Five years ago, my grandmother convinced me to raid her garden. At the time, it felt very Giving-Tree-esque—the prospect of taking something from a 95-year-old woman whose crouched posture and kyphosis was quite reminiscent of that sad, lowly stump. Not to mention, we were in the midst of a global pandemic. I was meant to be bringing her things. Toilet paper. Eggs. Butter. The latter, only if it was on sale at Aldi for less than $2.99/lb. That day, I balked and babbled at her stubborn botanical command, but no one ever won an argument with Baba.
This morning, I stood in my backyard, watering the very Rose
of Sharon I pilfered from her plot of Midwestern dirt. I watched the droplets
settle on the petals and fall from the branches, backlit by a kaleidoscope of early August sun. Last December, when she was in hospice, I promised her that I would
think of her in the summertime when her shrub burst forth in abundant,
bubble-gum-pink bloom. A feminine force—both fragility and fury coursing
through those lengthening woody stalks.
I was reminded of something I wrote after visiting her that day back in 2020. How one’s legacy is so often a reciprocal gift. And that miracles abound in the mundane.
The touch of a crepe-paper petal—I could swear is
a tender, oh-so-familiar, wrinkled cheek.
***
“It’s time to transfer
the plants,” my grandmother dictates from her porch, dressed in a housecoat,
swollen knuckles folded over the railing. Her hair is pinned back, white as
pussy willows.
She’s 95 next month. I am checking on her from a
distance, six feet between the top stair and the walkway where I stand, my palm
shielding the sun. As a WWII survivor, she is handling the pandemic better than
any of us. The isolation. The unknown. Her basement is stocked with canned goods,
jars of pickled green tomatoes and rhubarb jam. To her, rationing is not a
rehearsal. She’s persevered through worse and now has Netflix and a microwave.
“Uproot them and plant them in your own backyard,” she
says again. “They’re hardy. They’ll survive.” She smiles as if conceding that I
did not, in fact, inherit her same green thumb.
“But then you won’t get to enjoy them. I don’t want to
raid your garden. Especially now, when there’s so little joy,” I protest,
sticking to our practiced script, our dialogue dance that repeats every spring just
as her perennials break through the dense April dirt.
My resistance. Her insistence.
“Take the Rose of Sharon, the jasmine bush against the
garage, a few of the Black-eyed Susans and peonies, maybe a Hosta or two. Hang
a bar of Irish Spring to keep the deer away.”
“Won’t you miss them?”
She waves her hand, a dismissive swipe as though
sentimentality serves no purpose, lacking in grit. I glance back at her garden,
the plot of land she has cared for and cultivated for the past seventy years
beside the very house my grandfather built.
But then she continues, “It would be nice if you had some.
If I knew they might outlast me, it would be like a birthday present.”
Her jaw wavers and for the first time, I don’t argue.
Later, my children watch as I dig holes along the chain link fence and around our back
deck, tilling the soil, unearthing plump, pink worms.
We are all putting down roots, watering our legacies.

_Assigned task_
In the essay about the grandmother's garden, what does the grandmother say to hang to keep the deer away?

Records from a dataset

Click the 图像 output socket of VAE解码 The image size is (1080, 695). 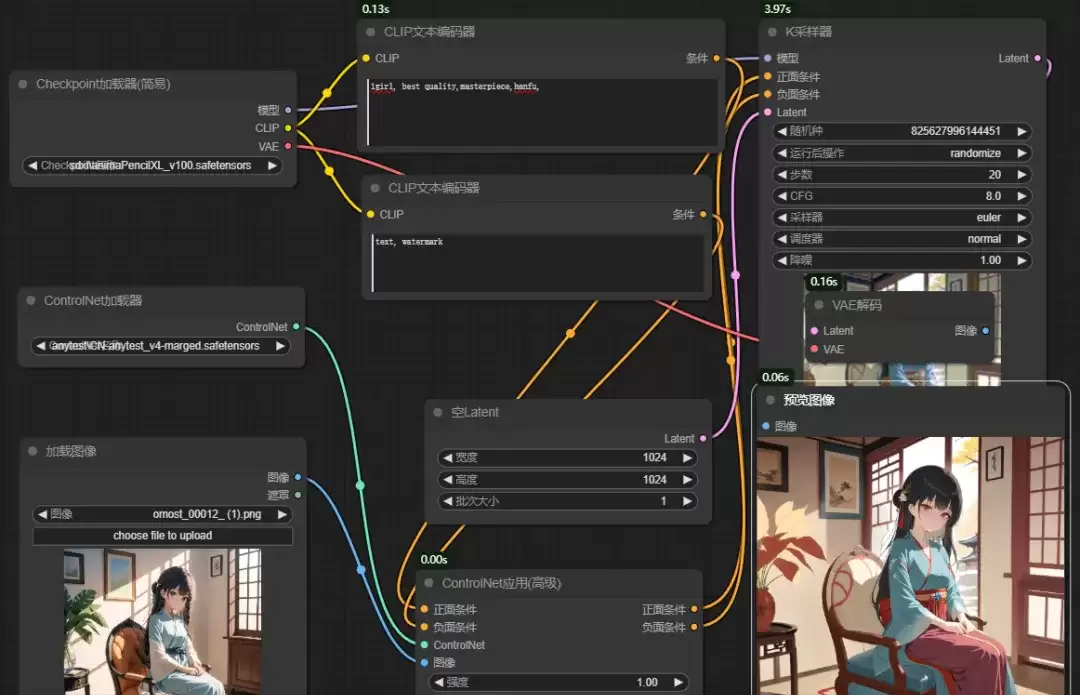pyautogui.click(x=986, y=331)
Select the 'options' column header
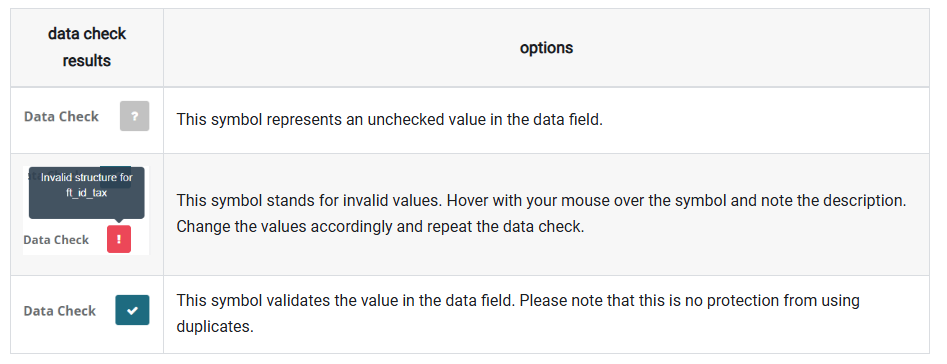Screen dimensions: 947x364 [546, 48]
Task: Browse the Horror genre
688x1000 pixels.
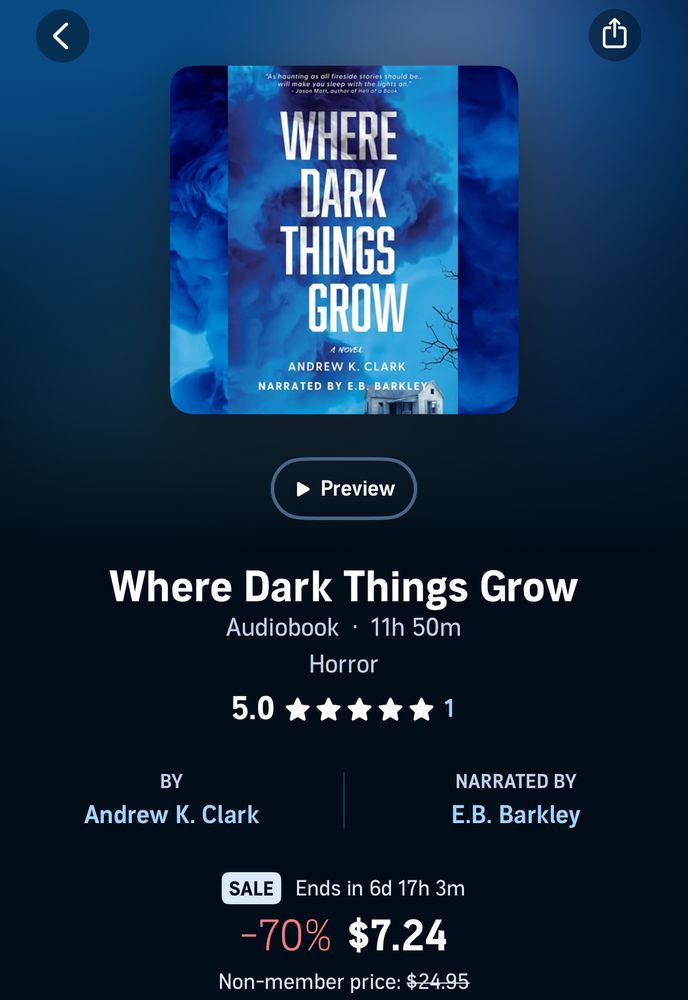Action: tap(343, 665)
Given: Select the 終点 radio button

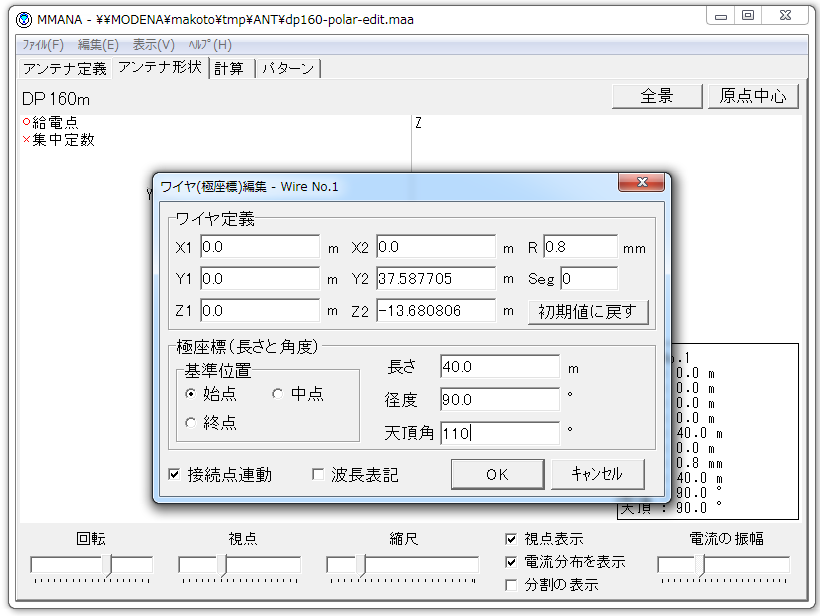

_Output for this task_
A bar of Irish Spring.